= Texto citado =
.....
A Estrada Intermunicipal Arthur Boigues Filho constitui-se em uma das áreas em que o avanço da malha urbana se encontra em um estágio mais avançado, tendo suas margens ocupadas por inúmeras atividades, desde loteamentos residenciais a estabelecimentos comerciais e industriais.

 

Recentemente, esta via passou por algumas obras, recebendo melhorias como canteiro central e iluminação pública. Os investimentos públicos nessa área foram importantes para o surgimento de novas atividades. Os primeiros resultados podem ser observados no trecho de Presidente Prudente, onde novos loteamentos residenciais foram implantados após as obras de duplicação e iluminação da via.

 

É nesse contexto também que surgiram os Bairros Maré Mansa, Parque Imperial e o Residencial Portinarri. Os dois primeiros casos se referem a loteamentos populares. Já o segundo, fruto da iniciativa de uma incorporadora de capital local, constitui-se em um loteamento de alto padrão, mas ainda se encontra na fase de comercialização dos lotes. Cabe ressaltar também que o surgimento do Bairro Maré Mansa e Parque Imperial fez com que novas linhas de transporte coletivo urbano fossem implantadas para atender os moradores desses loteamentos.

 

Além da Estrada Intermunicipal Arthur Boigues, outra importante via de ligação entre Álvares Machado e Presidente Prudente é a Rodovia Raposo Tavares – SP-270, que também concentra fluxos interestaduais, já que liga a capital São Paulo a Campo Grande, no Mato Grosso do Sul. Ao longo desta via está localizado o núcleo industrial e um loteamento residencial de alto padrão (no município de Álvares Machado) e atividades de serviços e comércio (no município de Presidente Prudente). Nas margens desta rodovia, ainda em Presidente Prudente, localiza-se uma universidade, cujo campus ultrapassa o limite político-administrativo, ocupando uma área que abrange ambos os municípios.
.....
= Dados brutos =

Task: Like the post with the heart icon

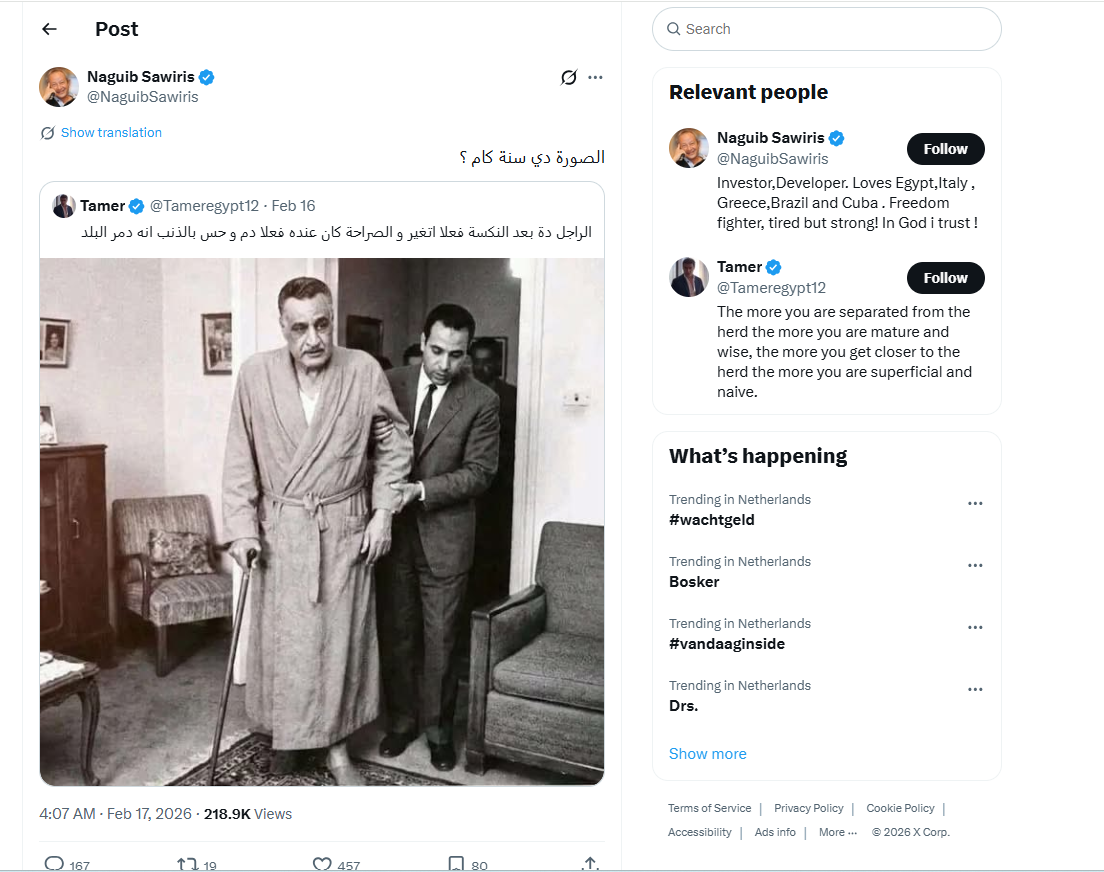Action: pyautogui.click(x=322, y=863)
.....
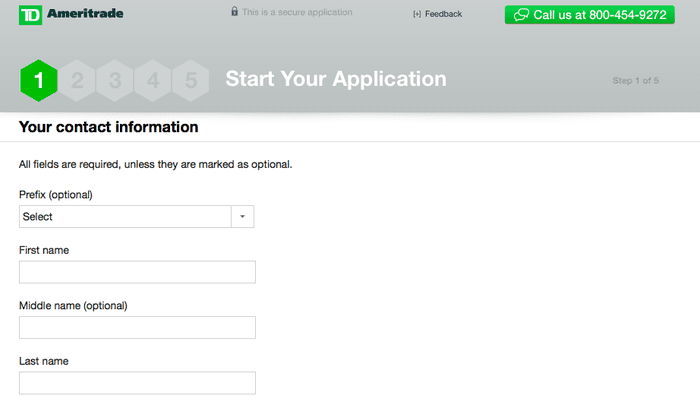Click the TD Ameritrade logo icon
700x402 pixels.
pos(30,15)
.....
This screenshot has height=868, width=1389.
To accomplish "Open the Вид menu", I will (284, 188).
.....
= Desafio =
Dê continuidade ao texto sobre a expansão urbana ao longo das vias entre Álvares Machado e Presidente Prudente, retomando a partir do ponto em que ele termina.

= Resultado da tarefa =
As informações sobre o fluxo diário médio na Rodovia Raposo Tavares, obtidas junto ao Departamento de Estradas de Rodagem – DER, apontam um aumento significativo do fluxo de veículo nos trechos próximos a Álvares Machado e Presidente Prudente. No entanto, desses números devem ser descontados os veículos que trafegam na rodovia, cujo destino não se refere a nenhuma das cidades citadas anteriormente.

 

Apesar disso, as informações são relevantes para demonstrarmos a vinculação existente entre Presidente Prudente e Álvares Machado, principalmente quando consideramos esses mesmos dados de acordo com o tipo de veículo (Quadro Nº 2).

 

Quadro Nº 2

Fluxo diário médio de veículos na SP-270 – Rodovia Raposo Tavares

 

Ponto

 

Trecho

Tipo de veículo

 

Total

Leves

Médios

Pesados

Reboque e semi-reboque

Ônibus

1

SP-457 a

Regente Feijó

1287

196

573

1205

126

3387

2

Regente Feijó a Distrito de Espigão

6109

663

939

1940

332

9983

3

Distrito de Espigão a Presidente Prudente

10559

886

1231

1845

525

15046

4

Presidente Prudente a Álvares Machado

9916

830

1203

2315

648

14912

5

Santo Anastácio a Presidente Venceslau

3616

604

1039

2212

263

7734

 

Fonte: Departamento de Estradas de Rodagem. Org.: Vitor Koiti Miyazaki, 2004

 

 

Logo, constata-se que o aumento do fluxo de veículos leves, no trecho próximo ao município de Presidente Prudente, é muito mais significativo do que os fluxos de veículos reboques e semi-reboques. Somente a título de exemplo, no trecho entre os pontos 1 e 3, há um aumento de 720,4 por cento no fluxo de veículos leves, sendo que o tráfego de veículos reboque e semi-reboque aumentam apenas 53,1 por cento no mesmo trecho. Ou seja, a intensificação dos fluxos nas proximidades de Presidente Prudente pode estar mais vinculada ao aumento do tráfego local, já que os veículos reboques e semi-reboques estão vinculados, na maioria dos casos, a transportes de longa distância.

 

Outra informação importante para a compreensão do processo de aglomeração urbana é o fluxo de passageiros de transportes coletivos interurbanos. O quadro Nº 3 apresenta o número de linhas/horários disponíveis entre Álvares Machado e Presidente Prudente. Nota-se que o fluxo de ônibus está concentrado nos horários da manhã, no sentido Álvares Machado - Presidente Prudente, oferecendo 11 opções de horários/linhas no intervalo das 5:30h às 7:30h.

 

Quadro Nº 3

Número de linhas de ônibus oferecidas durante a semana entre Álvares Machado e Presidente Prudente (segunda-feira a sexta-feira)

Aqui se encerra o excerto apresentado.